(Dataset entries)
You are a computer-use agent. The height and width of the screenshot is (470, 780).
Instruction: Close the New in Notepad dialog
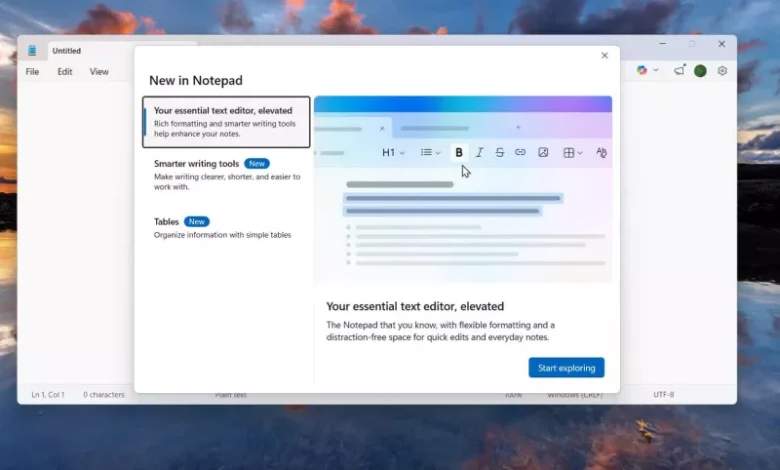pyautogui.click(x=604, y=56)
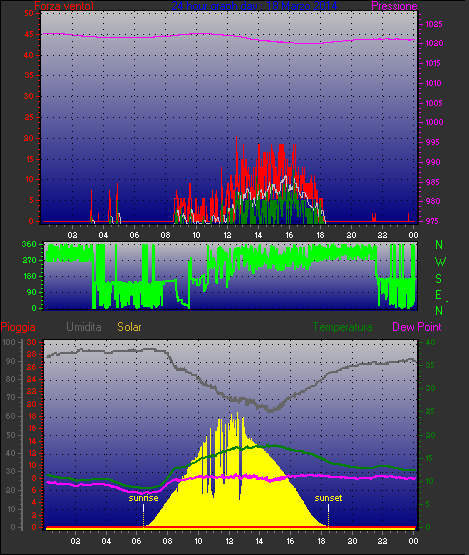Click the 'sunrise' marker in bottom chart

click(143, 498)

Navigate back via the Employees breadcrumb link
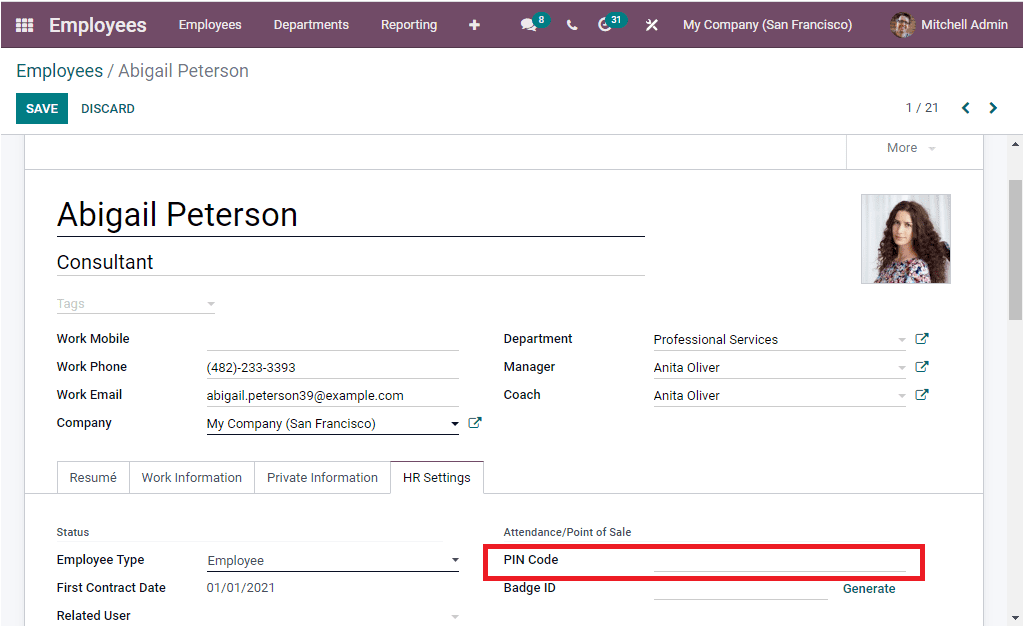59,70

=== EXERCISE PROMPT ===
Give the data again exactly as written, with no pictures included.

=== EXERCISE RESULT ===
You are a computer-use agent. The height and width of the screenshot is (470, 780).
Instruction: Close the New in Notepad dialog
pyautogui.click(x=604, y=56)
Click the 'sunrise' marker in bottom chart

click(143, 498)

Navigate back via the Employees breadcrumb link
59,70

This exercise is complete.